Christopher Weaver barely escaped the floodwaters after the levee just a block away from his house in the Lower Ninth Ward came crashing down. He's returned to a rebuilt home, but most of his neighborhood is marked by vacant, overgrown lots or abandoned homes that still bear the scars of Katrina.
With the Super Bowl blimp flying off in the distance, Weaver was asked what life is like for people like him.
He shook his head and looked at the abandoned lots across the street, obscured by weeds that are taller than he is.
"You can see it for yourself," Weaver said. "It sucks."
— Paul Newberry — http://www.twitter.com/pnewberry1963
STAT OF THE DAY: $100M COIN TOSS
The stat of the day today is about gambling on a simple question: Heads or tails? Bettors worldwide are expected to wager $100 million on that coin toss outcome at the Super Bowl.
That's according to gambling expert R.J. Bell of Pregame.com, which tracks betting trends in casinos in Nevada and elsewhere.
Bell says in the past 46 Super Bowls, the coin has fallen heads 23 times and tails 23 times. But the NFC has won 14 of the past 15 Super Bowl tosses.
Suckers might think that means the Ravens are due for the AFC, but Baltimore's chances of winning the toss this time: Still 50 percent.
— Oskar Garcia — http://twitter.com/oskargarcia
TROUT CRASHES SUPER BOWL ADS
A rising baseball star is crashing the Super Bowl with his first major national commercial.
Mike Trout of the Los Angeles Angels, last year's American League rookie of the year and runner-up for the league's MVP, will be featured in a new ad for Subway, along with Los Angeles Clippers star Blake Griffin, Justin Tuck of the New York Giants, Olympic speedskater Apolo Anton Ohno, and boxer Laila Ali, among others.
The ad marks Jared Fogle's 15-year anniversary of losing 245 pounds by eating Subway.
Trout says being part of a Super Bowl ad is "an incredible feeling."
The endorsement is a natural for Trout, who grew up eating the restaurant chain's sandwiches (His favorite: chicken teriyaki with hot peppers and oregano)
Since his favorite team, the Philadelphia Eagles, isn't playing, Trout says he enjoys checking out the commercials.
"Some get pretty creative, some of them get a laugh, some prove a point," he said. "I'm sure I'll be getting a lot of text messages during the Super Bowl just to mess with me a little bit."
As for the game, Trout says he thinks San Francisco to win even though he wants Baltimore to prevail.
"I've got a lot of 49ers fans on the Angels, and I know I'll hear it when I get to the spring," he said.
Pitchers and catchers report this month, and soon Trout will be playing alongside slugger Josh Hamilton.
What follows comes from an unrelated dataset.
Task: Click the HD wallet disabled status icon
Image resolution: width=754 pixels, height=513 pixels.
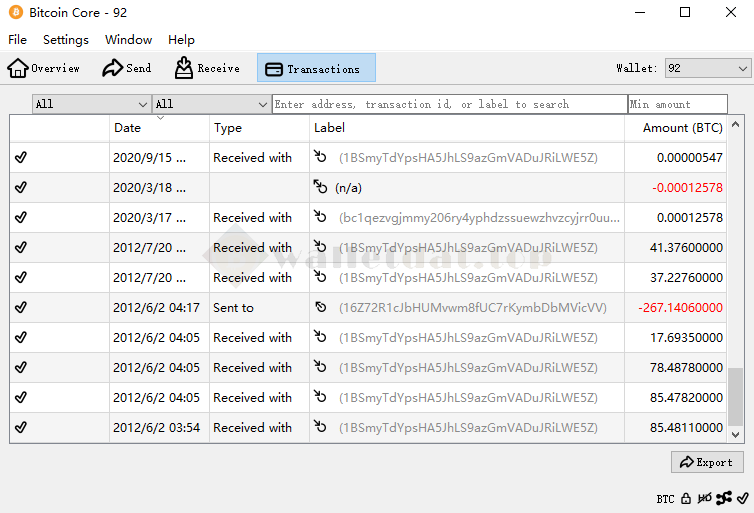Action: 704,498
Trout said he texted the former Rangers superstar to welcome him to the Angels.
"The next thing he said to me was, 'Get your legs loose.' I was pretty excited. It will be pretty fun."
— Beth Harris — http://twitter.com/bethharrisap
STATE OF THE NFL
Player safety, the New Orleans Saints bounty program, cold-weather Super Bowls, even his popularity among New Orleans restaurant owners — NFL commissioner Roger Goodell touched on a wide range of topics Friday during the annual "State of the NFL." Among the highlights:
Goodell defended the league, which has come under increasing scrutiny following new studies about the long-term effects of concussions as well as recent suicides by former NFL players. President Barack Obama recently said if he had a son, he's not sure he'd let him play football. And the NFL is being sued by thousands of former players.